>> start

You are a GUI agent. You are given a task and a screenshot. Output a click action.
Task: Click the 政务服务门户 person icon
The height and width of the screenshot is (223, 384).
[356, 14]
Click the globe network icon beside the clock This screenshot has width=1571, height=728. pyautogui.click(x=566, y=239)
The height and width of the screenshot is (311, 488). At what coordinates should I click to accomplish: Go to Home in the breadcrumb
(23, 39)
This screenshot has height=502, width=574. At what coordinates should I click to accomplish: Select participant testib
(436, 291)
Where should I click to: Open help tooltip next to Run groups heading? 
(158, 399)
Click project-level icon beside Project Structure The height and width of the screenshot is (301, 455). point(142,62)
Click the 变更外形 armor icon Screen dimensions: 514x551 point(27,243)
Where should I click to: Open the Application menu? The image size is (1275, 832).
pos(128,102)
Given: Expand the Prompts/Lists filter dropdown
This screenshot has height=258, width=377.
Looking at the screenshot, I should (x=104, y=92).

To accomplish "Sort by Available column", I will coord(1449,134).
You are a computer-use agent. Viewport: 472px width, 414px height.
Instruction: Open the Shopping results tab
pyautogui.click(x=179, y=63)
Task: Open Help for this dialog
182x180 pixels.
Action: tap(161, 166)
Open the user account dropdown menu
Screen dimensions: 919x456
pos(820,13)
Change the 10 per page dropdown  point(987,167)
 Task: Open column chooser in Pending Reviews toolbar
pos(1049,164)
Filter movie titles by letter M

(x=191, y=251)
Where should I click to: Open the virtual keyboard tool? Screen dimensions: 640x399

>> end

DO THIS ▸ Copy all of the rows above line for line, without changing anything.

ANSWER IN FULL ▸
You are a GUI agent. You are given a task and a screenshot. Output a click action.
Task: Click the 政务服务门户 person icon
The height and width of the screenshot is (223, 384).
[356, 14]
Click the globe network icon beside the clock This screenshot has width=1571, height=728. pyautogui.click(x=566, y=239)
The height and width of the screenshot is (311, 488). At what coordinates should I click to accomplish: Go to Home in the breadcrumb
(23, 39)
This screenshot has height=502, width=574. At what coordinates should I click to accomplish: Select participant testib
(436, 291)
Where should I click to: Open help tooltip next to Run groups heading? 
(158, 399)
Click project-level icon beside Project Structure The height and width of the screenshot is (301, 455). point(142,62)
Click the 变更外形 armor icon Screen dimensions: 514x551 point(27,243)
Where should I click to: Open the Application menu? The image size is (1275, 832).
pos(128,102)
Given: Expand the Prompts/Lists filter dropdown
This screenshot has height=258, width=377.
Looking at the screenshot, I should (x=104, y=92).

To accomplish "Sort by Available column", I will coord(1449,134).
You are a computer-use agent. Viewport: 472px width, 414px height.
Instruction: Open the Shopping results tab
pyautogui.click(x=179, y=63)
Task: Open Help for this dialog
182x180 pixels.
Action: tap(161, 166)
Open the user account dropdown menu
Screen dimensions: 919x456
pos(820,13)
Change the 10 per page dropdown  point(987,167)
 Task: Open column chooser in Pending Reviews toolbar
pos(1049,164)
Filter movie titles by letter M

(x=191, y=251)
Where should I click to: Open the virtual keyboard tool? Screen dimensions: 640x399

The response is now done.